- **The exercise**
Pick up the Netdata LLM agent notebook session shown below and continue it past its final sentence.

- **Text segment**

--------------------------------------------------

In [1]:
from IPython.display import display, Markdown, Latex

from netdata_llm_agent import NetdataLLMAgent


def print_md(text):
    display(Markdown(text))


# list of netdata urls to interact with
netdata_urls = [
    'https://london3.my-netdata.io/', 
    'https://bangalore.my-netdata.io/',
    'https://newyork.my-netdata.io/',
    'https://sanfrancisco.my-netdata.io/',
    'https://singapore.my-netdata.io/',
    'https://toronto.my-netdata.io/',
]

# create agent
agent = NetdataLLMAgent(netdata_urls)

In [12]:
# chat with agent
msg = 'What hosts are reachable from the london node?'
print_md(agent.chat(msg, return_last=True))

The london node you're referring to is likely `https://london3.my-netdata.io/`. The nodes or hosts that are generally part of this setup and are reachable from this node include:

- `https://bangalore.my-netdata.io/`
- `https://newyork.my-netdata.io/`
- `https://sanfrancisco.my-netdata.io/`
- `https://singapore.my-netdata.io/`
- `https://toronto.my-netdata.io/`

These URLs correspond to nodes which are part of a distributed Netdata monitoring setup.

In [3]:
msg = 'What is my CPU utilization recently on london?'
print_md(agent.chat(msg, return_last=True))

Recently, the CPU utilization on the London host has shown the following metrics (averaged over roughly the last hour):

- **User**: Approximately 4.5% to 5%
- **System**: Approximately 1.6% to 2.1%
- **I/O Wait**: Less than 0.1%
- **Steal**: Less than 0.2%
- **SoftIRQ**: Around 0.45% to 0.55%
- **Nice**, **IRQ**, and **Guest**: Negligible across the board.

The user and system components of CPU utilization are the most significant contributors during this period.

In [4]:
msg = 'What apps are using most cpu on new york? over the last 15 minutes lets say'
print_md(agent.chat(msg, return_last=True))

Over the last 15 minutes, the "ebpf_plugin" application on the New York server has shown varying CPU utilization. Here's a summary of the CPU usage (in fractions of a core):

- User CPU utilization ranges from 0.00 to 0.04.
- System CPU utilization ranges from 0.02 to 0.10.

Apps are low on user CPU usage but show a slight increase periodically in system CPU usage. If you're looking for applications utilizing more CPU resources, we might need to check other specific applications. Please let me know if you would like further details on a particular app.

In [5]:
msg = 'What users are using most cpu on sanfransicso the last hour?'
print_md(agent.chat(msg, return_last=True))

In the last hour on the San Francisco node, the following users showed noteworthy CPU utilization:

1. **netdata**: Consistently showed CPU utilization, albeit relatively low.
2. **messagebus**: Had occasional spikes in CPU usage but generally low.
3. **root**: Exhibited noticeable CPU utilization.
4. **Debian-exim**: Occasionally showed some CPU utilization peaks.
5. **systemd**: Other users like `systemd-journal-upload` and sub-components showed minimal to no CPU activity.

The `user` processes generally exhibit very low CPU utilization during this period on the San Francisco node. If you're looking for specific high CPU usage instances, we might need to explore specific timestamps or application-specific charts. Please let me know if there is any specific application or time period you'd like to investigate further.

--------------------------------------------------

- **Recorded information**
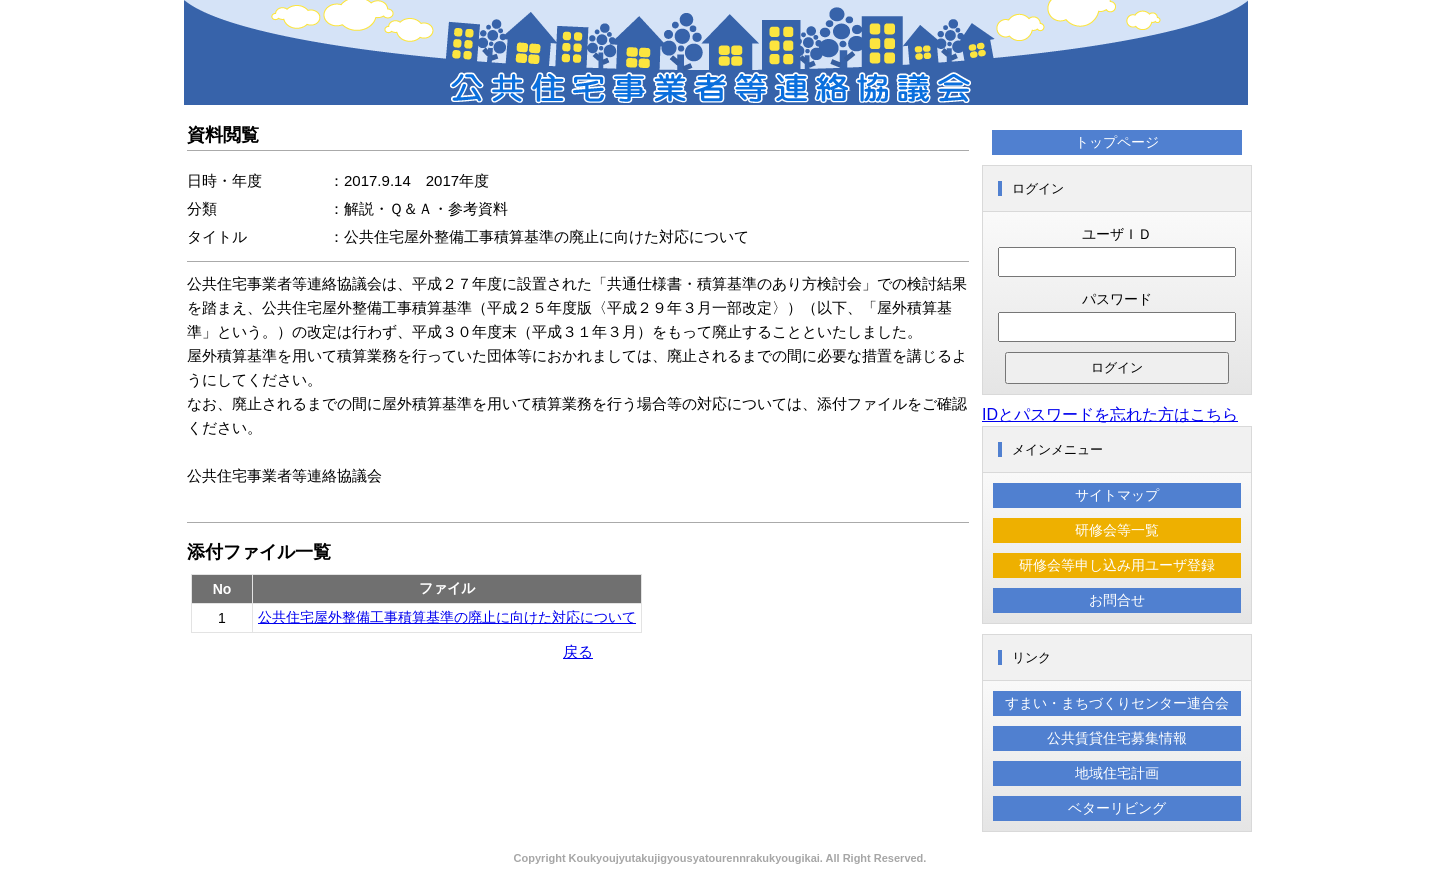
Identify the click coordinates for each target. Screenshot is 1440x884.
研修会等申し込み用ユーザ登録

--------------------------------------------------

- **The response**
In [6]:
msg = 'What specific users are using most cpu on bangalore?'
print_md(agent.chat(msg, return_last=True))

Based on the recent data for CPU utilization by users on the Bangalore server, the users consuming the most CPU resources are as follows:

1. **user.netdata:**
   - CPU Utilization: Varies between approximately 9% to 17% of a single core. This appears to be the most CPU-intensive user.

2. **user.sshd:**
   - CPU Usage: Typically shows 0% usage, with occasional spikes. Not significant under typical operation.

3. **user.root:**
   - Occasional CPU spikes with values like 2.17% at some points, but generally lower when compared to user.netdata.

Other users such as **user.www-data, user.Debian-exim,** and **user.unbound** display negligible or zero CPU consumption during this observed period.

If you require further analysis on other specific timelines or additional user data, please let me know!

In [7]:
msg = 'what is the ram usage like on bangalore node?'
print_md(agent.chat(msg, return_last=True))

The current RAM usage on the Bangalore node is as follows:

- **Free**: 89.37 MiB
- **Used**: 937.57 MiB
- **Cached**: 808.17 MiB
- **Buffers**: 131.84 MiB

If you have any other questions or need further details, feel free to ask!

In [8]:
msg = 'How are the mysql metrics looking on the london?'
print_md(agent.chat(msg, return_last=True))

Here's an overview of the MySQL metrics for the London server over the past hour:

1. **Threads**:
   - The number of connected threads fluctuated around 1, with running threads consistently at 1.

2. **Active Connections**:
   - Active connections remained stable at 1 with a connection limit of 151.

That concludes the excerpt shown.